### PROBLEM TO WORK ON
Continue the court order on the prisoner's civil rights action from the point where it stops.

### EXTRACT
Opinion
23-3186-JWL
10-10-2023
MEMORANDUM AND ORDER TO SHOW CAUSE
JOHN W. LUNGSTRUM UNITED STATES DISTRICT JUDGE.
Plaintiff Shaidon Blake, a state prisoner at the El Dorado Correctional Facility (“EDCF”) in El Dorado, Kansas, brings this pro se civil rights action pursuant to 42 U.S.C. § 1983. Plaintiff has paid the full filing fee. For the reasons discussed below, Plaintiff is ordered to show cause why this action should not be dismissed. Also before the Court is a motion filed by Plaintiff (“Motion for Appropriate Relief”; Doc. 3).
I. Nature of the Matter before the Court
Plaintiff initiated this action by filing a “Memorandum in Support for Injunctive Relief” (Doc. 1) in the U.S. District Court of Maryland. The clerk treated the filing as a complaint. The case was later transferred to this Court.
Plaintiff alleges that the defendants conspired to obstruct justice in two cases he filed in this Court (Case Nos. 21-3046 and 21-3176) by stalling, burying, and interfering with his administrative remedies. He claims that the purpose of this obstruction of justice was to circumvent Maryland's Interstate Corrections Compact rules on monitoring and maintaining records. Plaintiff asserts that the defendants refused to comply with their administrative remedy procedure by failing to respond to Plaintiff's grievances and falsifying official documents (issuing dispositions for six hearings that were allegedly never held) that negatively impacted Plaintiff's parole decision in Maryland.
Plaintiff names the following defendants: Warden Williams, Deputy Warden Bos, Deputy Warden House, Deputy Warden Moore, John Cannon, Natasha Carter, and Secretary of Corrections Zmuda. He asks the Court to order the Kansas Department of Corrections (“KDOC”) to respond to his grievances; to correct Plaintiff's “official record”; to comply with Maryland's reporting rules; and to send a corrected report to the Maryland Parole Commission and the Maryland Department of Corrections. He further asks the Court to order Secretary of Corrections Zmuda and Warden Williams to meet with Plaintiff to discuss “policy to prevent future occurrences.” Id. at 9.
II. Statutory Screening of Prisoner Complaints
The Court is required to screen complaints brought by prisoners seeking relief against a governmental entity or an officer or employee of such entity to determine whether summary dismissal is appropriate. 28 U.S.C. § 1915A(a). Upon completion of this screening, the Court must dismiss any claim that is frivolous or malicious, fails to state a claim upon which relief may be granted, or seeks monetary damages from a defendant who is immune from such relief. 28 U.S.C. §§ 1915A(b).

### DATASET EXTRACT
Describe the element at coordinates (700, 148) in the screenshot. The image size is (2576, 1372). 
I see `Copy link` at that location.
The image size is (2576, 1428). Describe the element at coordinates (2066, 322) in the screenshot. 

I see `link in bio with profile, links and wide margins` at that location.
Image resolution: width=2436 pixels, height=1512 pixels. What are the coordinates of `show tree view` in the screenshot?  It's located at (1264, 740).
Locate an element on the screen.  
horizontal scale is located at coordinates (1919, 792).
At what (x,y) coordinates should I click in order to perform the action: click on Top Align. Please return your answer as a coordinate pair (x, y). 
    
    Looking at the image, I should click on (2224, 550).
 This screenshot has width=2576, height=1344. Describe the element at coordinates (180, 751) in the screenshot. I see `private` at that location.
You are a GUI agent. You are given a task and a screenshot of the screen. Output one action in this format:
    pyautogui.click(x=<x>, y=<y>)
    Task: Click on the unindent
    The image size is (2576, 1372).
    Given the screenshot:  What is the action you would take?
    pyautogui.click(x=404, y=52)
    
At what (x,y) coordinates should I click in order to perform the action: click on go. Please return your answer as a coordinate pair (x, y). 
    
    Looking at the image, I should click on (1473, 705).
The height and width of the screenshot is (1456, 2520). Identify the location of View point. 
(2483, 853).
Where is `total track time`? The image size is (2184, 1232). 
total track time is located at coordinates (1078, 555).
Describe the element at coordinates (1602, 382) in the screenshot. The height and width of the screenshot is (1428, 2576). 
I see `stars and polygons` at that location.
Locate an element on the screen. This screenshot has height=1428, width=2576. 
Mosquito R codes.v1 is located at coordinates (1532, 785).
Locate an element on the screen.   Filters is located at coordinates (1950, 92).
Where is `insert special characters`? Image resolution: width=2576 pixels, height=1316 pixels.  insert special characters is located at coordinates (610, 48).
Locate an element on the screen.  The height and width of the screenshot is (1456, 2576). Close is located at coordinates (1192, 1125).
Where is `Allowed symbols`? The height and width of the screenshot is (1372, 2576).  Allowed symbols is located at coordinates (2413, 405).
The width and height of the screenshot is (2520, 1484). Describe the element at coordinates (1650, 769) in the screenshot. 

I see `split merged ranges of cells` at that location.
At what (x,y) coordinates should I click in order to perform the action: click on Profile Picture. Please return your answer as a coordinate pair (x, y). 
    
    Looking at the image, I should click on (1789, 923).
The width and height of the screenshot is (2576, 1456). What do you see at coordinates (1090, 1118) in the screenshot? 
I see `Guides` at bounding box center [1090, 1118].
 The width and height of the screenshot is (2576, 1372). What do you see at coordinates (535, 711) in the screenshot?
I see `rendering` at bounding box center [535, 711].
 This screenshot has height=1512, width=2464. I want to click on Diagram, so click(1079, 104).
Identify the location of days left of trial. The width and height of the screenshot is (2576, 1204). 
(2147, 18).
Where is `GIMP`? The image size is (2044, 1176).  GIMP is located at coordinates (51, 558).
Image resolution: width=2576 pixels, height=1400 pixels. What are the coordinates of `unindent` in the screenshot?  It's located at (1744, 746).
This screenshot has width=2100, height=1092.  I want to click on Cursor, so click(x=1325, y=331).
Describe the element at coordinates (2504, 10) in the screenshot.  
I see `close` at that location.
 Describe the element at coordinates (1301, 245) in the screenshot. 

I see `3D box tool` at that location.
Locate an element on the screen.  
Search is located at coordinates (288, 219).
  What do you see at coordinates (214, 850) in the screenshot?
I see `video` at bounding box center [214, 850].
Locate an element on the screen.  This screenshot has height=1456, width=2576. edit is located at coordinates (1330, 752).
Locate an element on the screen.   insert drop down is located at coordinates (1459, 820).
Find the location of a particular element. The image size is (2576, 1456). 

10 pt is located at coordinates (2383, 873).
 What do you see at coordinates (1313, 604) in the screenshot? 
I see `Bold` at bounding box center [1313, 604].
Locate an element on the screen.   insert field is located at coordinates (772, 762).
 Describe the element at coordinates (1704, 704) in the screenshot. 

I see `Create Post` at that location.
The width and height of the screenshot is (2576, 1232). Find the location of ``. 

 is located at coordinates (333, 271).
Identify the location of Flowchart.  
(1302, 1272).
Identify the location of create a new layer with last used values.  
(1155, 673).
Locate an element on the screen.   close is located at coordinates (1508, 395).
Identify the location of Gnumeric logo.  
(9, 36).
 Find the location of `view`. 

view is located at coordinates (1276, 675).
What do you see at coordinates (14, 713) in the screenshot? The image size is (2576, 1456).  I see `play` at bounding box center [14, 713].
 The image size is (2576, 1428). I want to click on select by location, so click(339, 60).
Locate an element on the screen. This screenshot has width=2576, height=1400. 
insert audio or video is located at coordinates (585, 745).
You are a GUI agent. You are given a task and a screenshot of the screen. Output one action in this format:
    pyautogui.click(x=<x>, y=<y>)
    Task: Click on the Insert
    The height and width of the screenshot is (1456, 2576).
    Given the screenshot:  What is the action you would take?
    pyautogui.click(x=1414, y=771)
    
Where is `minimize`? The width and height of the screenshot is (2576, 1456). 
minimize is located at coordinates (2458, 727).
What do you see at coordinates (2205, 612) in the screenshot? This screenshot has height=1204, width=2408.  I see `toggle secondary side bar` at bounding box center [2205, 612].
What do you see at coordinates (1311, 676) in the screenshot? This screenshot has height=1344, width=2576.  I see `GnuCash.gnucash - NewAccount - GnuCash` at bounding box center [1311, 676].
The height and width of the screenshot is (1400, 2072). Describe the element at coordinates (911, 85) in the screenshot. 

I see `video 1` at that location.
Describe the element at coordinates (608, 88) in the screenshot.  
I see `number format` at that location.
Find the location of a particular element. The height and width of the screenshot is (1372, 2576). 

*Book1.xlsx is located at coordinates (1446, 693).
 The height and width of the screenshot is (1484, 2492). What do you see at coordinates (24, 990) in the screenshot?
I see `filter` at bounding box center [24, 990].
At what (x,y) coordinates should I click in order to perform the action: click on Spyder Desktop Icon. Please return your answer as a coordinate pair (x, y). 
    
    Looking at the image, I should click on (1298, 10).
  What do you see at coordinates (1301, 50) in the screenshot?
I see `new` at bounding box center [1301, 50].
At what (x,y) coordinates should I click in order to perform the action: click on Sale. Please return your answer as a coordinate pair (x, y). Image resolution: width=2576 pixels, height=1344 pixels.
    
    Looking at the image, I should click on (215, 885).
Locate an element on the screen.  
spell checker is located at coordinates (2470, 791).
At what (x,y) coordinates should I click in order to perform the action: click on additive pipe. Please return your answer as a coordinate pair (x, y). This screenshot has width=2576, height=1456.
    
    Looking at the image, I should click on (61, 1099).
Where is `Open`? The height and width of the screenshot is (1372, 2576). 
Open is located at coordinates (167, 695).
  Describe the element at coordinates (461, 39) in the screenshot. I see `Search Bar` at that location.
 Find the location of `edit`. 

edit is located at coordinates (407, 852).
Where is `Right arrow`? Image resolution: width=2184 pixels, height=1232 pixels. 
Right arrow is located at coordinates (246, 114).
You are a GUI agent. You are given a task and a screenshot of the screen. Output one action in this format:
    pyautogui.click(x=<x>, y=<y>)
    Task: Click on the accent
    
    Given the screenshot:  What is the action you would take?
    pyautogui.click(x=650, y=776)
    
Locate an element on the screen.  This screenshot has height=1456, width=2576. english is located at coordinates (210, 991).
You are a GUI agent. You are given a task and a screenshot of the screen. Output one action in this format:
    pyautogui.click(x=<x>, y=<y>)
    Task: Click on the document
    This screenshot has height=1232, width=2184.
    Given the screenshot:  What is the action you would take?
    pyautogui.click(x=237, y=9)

### WRITTEN RESPONSE
“To state a claim under § 1983, a plaintiff must allege the violation of a right secured by the Constitution and laws of the United States, and must show that the alleged deprivation was committed by a person acting under color of state law.” West v. Atkins, 487 U.S. 42, 48 (1988) (citations omitted); Northington v. Jackson, 973 F.2d 1518, 1523 (10th Cir. 1992). A court liberally construes a pro se complaint and applies “less stringent standards than formal pleadings drafted by lawyers.” Erickson v. Pardus, 551 U.S. 89, 94 (2007). In addition, the court accepts all well-pleaded allegations in the complaint as true. Anderson v. Blake, 469 F.3d 910, 913 (10th Cir. 2006). On the other hand, “when the allegations in a complaint, however true, could not raise a claim of entitlement to relief,” dismissal is appropriate. Bell Atlantic Corp. v. Twombly, 550 U.S. 544, 558 (2007).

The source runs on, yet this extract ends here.